En salle

01 juin 2020

Conf 77 - Rétrospective à la veille de la réouverture des bistros


Indonésie: un homme tué par un tigre de Sumatra
En ce soixante-dix-septième journée de confiture et cinq jours fériés idiots, on peut considérer que nous finissons la onzième semaine et cette série de billets numérotés même si je n’ai aucune parole quand je jure avec moi-même : les bistros rouvrent demain et j’ai presque trois mois de retard à rattraper !

J’imagine déjà les scènes. La Comète étant fermée, nous mettrons les masques pour entrer dans les autres bistros pour commander à boire et nous les enlèverons dehors pour siroter les verres de pression. Nous allons franchir les sommets du ridicule et c’est presque heureux, paradoxalement.

Nous fûmes grotesques confinés et le seront à la sortie !

 S’il y a quelque chose que je regrette, au sujet de ces trois mois, c’est d’avoir loupé la fermeture de la Comète et de ne pas avoir salué les bistros que je fréquente à la Défense vu que je n’aurais probablement plus l’occasion de retourner dans ce coin trop éloigné du RER pour que j’ai le courage de faire le retour.

Le jeudi 12 mars, j’étais au Nouveau Monde quand Macron a fait son discours, plein de gravité mais, au fond de moi, je n’y croyais pas vraiment. Le vendredi, je suis retourné au boulot et on voyait bien que les chefs préparaient quelque chose mais je restais innocent. Le soir, je suis passé au nouveau monde, pour la dernière fois.

Le samedi, j’ai déjeuné à la Comète puis y suis retourné après la sieste. Roger, le serveur, a reçu un coup de fil de son fils qui bosse au ministère de l’intérieur et nous a annoncé : les bistros seront fermés ce soir. On a attendu la confirmation officielle puis j’ai foncé chez Leclerc faire des provisions pour une semaine en cas de confinage. Jojo le loufiat a reçu un appel de la patronne : tu peux préparer le bistro pour une longue fermeture. Il fallait donc qu’il mette à la poubelle les produits frais. Elle n’a pas pensé à lui dire qu’il pouvait rincer la gueule aux clients pour finir les fûts de bière. Nous sommes partis plus tôt que d’habitude…

Le dimanche, j’avais décidé de ne pas aller voter, par principe. Si la situation de l’épidémie poussait les autorités à fermer les bistros, il était complètement délirant d’aller aux urnes. Néanmoins, en me promenant à la recherche d’un bistro qui ne respecterait pas les consignes, je me suis retrouvé près du bureau de vote. J’ai accompli mon devoir puis suis rentré.

De nouveau au bureau le lundi, les chefs nous ont préparé au confinement : si Macron allait prendre la parole, le soir, c’était pour l’annoncer. Pendant une partie de la journée, je me suis demandé si je n’allais pas rentrer en Bretagne puis j’ai pesé le pour et le contre, j’étais bien mieux chez moi, à Bicêtre, avec un Leclerc juste en dessous, qu’à Loudéac avec les bistros fermés. Au bout de deux ou trois semaines, j’ai regretté cette décision alors que d’autres arguments se battaient en sa faveur, notamment le fait de ne pas risquer d’aller contaminer la Bretagne.

## Documents

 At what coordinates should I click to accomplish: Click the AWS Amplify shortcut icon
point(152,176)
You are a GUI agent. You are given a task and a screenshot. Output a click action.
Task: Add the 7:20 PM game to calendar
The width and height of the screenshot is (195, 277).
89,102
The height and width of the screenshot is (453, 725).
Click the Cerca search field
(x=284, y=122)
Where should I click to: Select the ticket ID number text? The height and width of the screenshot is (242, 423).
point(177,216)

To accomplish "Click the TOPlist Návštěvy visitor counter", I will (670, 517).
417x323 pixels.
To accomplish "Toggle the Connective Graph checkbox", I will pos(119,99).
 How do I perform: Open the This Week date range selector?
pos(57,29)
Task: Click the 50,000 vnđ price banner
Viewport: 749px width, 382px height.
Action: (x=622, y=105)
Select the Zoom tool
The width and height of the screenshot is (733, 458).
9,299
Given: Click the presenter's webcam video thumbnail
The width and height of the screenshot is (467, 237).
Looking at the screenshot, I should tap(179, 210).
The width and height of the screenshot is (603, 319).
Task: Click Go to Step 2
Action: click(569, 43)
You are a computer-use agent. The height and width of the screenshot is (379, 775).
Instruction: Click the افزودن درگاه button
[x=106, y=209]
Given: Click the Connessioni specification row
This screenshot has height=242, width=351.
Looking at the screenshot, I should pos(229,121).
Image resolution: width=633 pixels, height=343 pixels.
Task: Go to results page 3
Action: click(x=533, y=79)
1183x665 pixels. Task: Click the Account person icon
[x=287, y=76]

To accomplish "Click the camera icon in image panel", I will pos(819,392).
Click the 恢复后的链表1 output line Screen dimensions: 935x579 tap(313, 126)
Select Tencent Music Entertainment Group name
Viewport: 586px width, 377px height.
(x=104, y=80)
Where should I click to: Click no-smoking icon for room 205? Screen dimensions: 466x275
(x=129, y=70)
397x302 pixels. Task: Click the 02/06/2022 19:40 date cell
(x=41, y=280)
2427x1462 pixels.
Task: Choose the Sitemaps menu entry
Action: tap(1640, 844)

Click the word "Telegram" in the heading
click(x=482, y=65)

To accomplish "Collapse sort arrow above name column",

## Travail à faire
1 - Réponds à ces questions sur le billet consacré à la fermeture des bistros :
(a) Qui, à la Comète, a appris à tout le monde que les bistros fermeraient le soir même ?
(b) Dans quel magasin l'auteur a-t-il fait ses courses, et pour combien de temps ?
(c) D'après le billet, qu'avait-il de mieux à Bicêtre qu'à Loudéac ?
2 - Reprends le billet sur la fermeture des bistros là où il s'arrête et écris la suite.

## Réponses
1 -
(a) Roger, le serveur, qui venait de recevoir un coup de fil de son fils, employé au ministère de l'intérieur.
(b) Chez Leclerc, pour une semaine.
(c) À Bicêtre, il avait un Leclerc juste en dessous de chez lui, alors qu'à Loudéac les bistros étaient fermés.

2 -
J’ai fini par ranger mon bureau puis à prendre mon PC et mon portable professionnel et suis parti vers 18h. Le bar tabac près du Nouveau Monde était ouvert. Je suis allé saluer le patron. Il m’a demandé si je voulais un verre. Je lui ai dit qu’il n’avait pas le droit d’en vendre. Ce couillon était persuadé que les bars tabac n’étaient pas concernés. J’en ai profité, évidemment, et j’ai bu suffisamment de bière mais pas trop pour ne pas avoir envie de pisser dans le métro. C’était une bonne soirée, on a bien rigolé avec des jeunes du quartier. Puis je suis rentré… Ca fera onze semaines ce soir alors que Macron avait dit deux semaines et les chefs huit. Pour moi, ça fera six mois au total lors de mon retour au bureau.

Les deux ou trois premiers jours, dans mon appartement, furent dramatique pour moi, dans mon souvenir. Et, progressivement, en deux ou trois semaines, le rythme a été pris. Le fait de disposer de l’attestation sur le smartphone a été une première délivrance, pour moi (d’autant qu’un copain avait développé un script qui la remplissait automatiquement, il ne restait plus qu’à cocher la case en face du motif et à générer le QRCode). Il ne fallait plus que je recopie à la main ce putain de formulaire…

La deuxième délivrance fut la fin officielle du confinement, quand il a été supprimé, puis quelques jours après, quand j’ai pu acheter un ordinateur portable. C’était il y a deux semaines. Je n’étais plus « obligé » de passer mon temps sur celui de la boîte avec des restriction d’accès à internet à cause du VPN et, surtout, j’avais la sensation d’être au boulot en permanence ce qui était d’autant plus dérangeant c’est qu’on a été obligés de prendre 10 demi-journées de congés.

Cette « deuxième délivrance » a, en revanche, était une belle douche froide. Les huit semaines annoncées par les chefs étaient passées mais on se disait bien depuis quelques temps que les entreprises seraient incitées à maintenir le télétravail pour ne pas obliger les gens à s’entasser dans les transports en commun. C’est ballot car, dès fin avril, j’avais commencé à rêver à mon retour en Bretagne et à y travailler. Il fallait que je commande sur Internet quelques produits, comme une tireuse à bière, un barbecue, un taille-haie électrique, une nouvelle télé, un PC,… Dans ma tête, j’étais déjà déconfiné. Puis le premier ministre a annoncé la règle des cent kilomètres, idiotes, comme toutes les annonces faites depuis le début. Mon moral n’est pas tombé en chute libre, j’avais d’autres satisfactions, comme ma sœur et mon frère qui pouvaient allez voir ma mère et cette dernière heureuse comme tout de pouvoir aller chez le coiffeur avant !

Et pendant toute la période entre l’annonce du premier ministre et le 11 mai, j’étais persuadé que j’allais pouvoir émigrer… J’en ai même fait un billet de blog. Il me suffisait d’une attestation de la boîte pour dire que mon lieu de télétravail était Loudéac. Mon directeur a été maladroit quand il a contacté les RH, il a laissé penser que je voulais une « fausse attestation » et que je ne pouvais pas travailler normalement.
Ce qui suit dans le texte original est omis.